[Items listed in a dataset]

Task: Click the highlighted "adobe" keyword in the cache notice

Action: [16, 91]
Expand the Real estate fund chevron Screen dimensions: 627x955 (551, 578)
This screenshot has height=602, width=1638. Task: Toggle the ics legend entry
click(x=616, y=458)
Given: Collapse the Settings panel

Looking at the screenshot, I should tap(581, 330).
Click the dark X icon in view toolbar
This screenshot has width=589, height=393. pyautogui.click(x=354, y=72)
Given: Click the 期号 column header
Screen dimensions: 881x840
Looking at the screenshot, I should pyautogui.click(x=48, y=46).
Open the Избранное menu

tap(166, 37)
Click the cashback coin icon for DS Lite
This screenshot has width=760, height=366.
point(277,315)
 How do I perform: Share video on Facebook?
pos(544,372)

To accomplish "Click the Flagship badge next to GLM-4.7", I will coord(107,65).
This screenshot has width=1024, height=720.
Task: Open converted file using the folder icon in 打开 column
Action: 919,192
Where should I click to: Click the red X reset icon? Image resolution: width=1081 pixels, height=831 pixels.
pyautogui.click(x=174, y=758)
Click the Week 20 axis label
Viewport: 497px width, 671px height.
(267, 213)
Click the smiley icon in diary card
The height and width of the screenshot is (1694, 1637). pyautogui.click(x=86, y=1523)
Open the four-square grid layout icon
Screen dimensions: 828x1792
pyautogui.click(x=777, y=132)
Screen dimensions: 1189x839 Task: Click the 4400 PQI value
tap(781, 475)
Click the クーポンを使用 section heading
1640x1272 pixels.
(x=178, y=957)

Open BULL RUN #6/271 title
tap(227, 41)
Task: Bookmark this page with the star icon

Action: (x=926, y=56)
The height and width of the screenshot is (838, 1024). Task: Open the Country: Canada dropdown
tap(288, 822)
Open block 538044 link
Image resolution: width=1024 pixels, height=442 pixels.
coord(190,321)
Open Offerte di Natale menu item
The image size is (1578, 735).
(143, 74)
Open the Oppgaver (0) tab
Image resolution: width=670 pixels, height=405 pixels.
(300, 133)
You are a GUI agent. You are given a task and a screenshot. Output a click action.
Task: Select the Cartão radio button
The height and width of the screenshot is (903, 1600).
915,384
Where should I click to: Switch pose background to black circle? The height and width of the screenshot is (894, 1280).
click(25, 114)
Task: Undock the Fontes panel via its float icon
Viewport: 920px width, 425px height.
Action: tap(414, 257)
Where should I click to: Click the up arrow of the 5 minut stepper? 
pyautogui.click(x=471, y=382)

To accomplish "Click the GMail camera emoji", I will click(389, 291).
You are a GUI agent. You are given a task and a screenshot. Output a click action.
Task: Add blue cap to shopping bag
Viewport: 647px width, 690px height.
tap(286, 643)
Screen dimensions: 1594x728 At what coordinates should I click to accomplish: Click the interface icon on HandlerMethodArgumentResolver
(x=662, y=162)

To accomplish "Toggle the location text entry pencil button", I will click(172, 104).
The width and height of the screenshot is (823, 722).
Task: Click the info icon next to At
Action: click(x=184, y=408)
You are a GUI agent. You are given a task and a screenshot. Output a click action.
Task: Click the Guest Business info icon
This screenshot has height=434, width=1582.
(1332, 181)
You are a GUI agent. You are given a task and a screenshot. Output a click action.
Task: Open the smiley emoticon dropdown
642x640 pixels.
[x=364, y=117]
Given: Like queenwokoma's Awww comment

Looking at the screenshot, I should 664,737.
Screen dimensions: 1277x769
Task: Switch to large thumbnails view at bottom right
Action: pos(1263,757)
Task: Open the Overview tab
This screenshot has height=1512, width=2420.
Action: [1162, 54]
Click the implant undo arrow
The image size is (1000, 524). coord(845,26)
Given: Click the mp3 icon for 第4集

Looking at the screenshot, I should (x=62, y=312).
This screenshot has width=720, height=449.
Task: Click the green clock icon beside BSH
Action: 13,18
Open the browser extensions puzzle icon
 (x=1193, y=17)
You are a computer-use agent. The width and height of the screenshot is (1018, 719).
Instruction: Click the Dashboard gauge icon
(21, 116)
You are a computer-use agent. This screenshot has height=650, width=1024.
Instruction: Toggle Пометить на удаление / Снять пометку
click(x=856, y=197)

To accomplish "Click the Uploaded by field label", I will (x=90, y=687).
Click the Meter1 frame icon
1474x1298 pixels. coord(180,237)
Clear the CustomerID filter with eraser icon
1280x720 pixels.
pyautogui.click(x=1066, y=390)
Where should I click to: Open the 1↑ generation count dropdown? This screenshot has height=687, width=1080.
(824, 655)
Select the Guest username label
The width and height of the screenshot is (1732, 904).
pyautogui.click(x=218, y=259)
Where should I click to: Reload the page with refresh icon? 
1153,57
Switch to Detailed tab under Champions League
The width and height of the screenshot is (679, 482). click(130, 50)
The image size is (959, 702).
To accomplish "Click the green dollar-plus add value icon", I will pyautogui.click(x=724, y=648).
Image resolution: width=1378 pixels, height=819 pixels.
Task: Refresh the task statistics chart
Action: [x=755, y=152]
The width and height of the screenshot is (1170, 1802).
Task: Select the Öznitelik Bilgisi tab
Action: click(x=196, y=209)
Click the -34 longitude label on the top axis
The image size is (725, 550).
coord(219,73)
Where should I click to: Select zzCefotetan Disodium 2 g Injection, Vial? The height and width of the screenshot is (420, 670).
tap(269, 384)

EXERCISE OBJECTIVE » All lines that hold the word "axis" should be copied from the data.

THE ANSWER »
Click the Week 20 axis label
Click the -34 longitude label on the top axis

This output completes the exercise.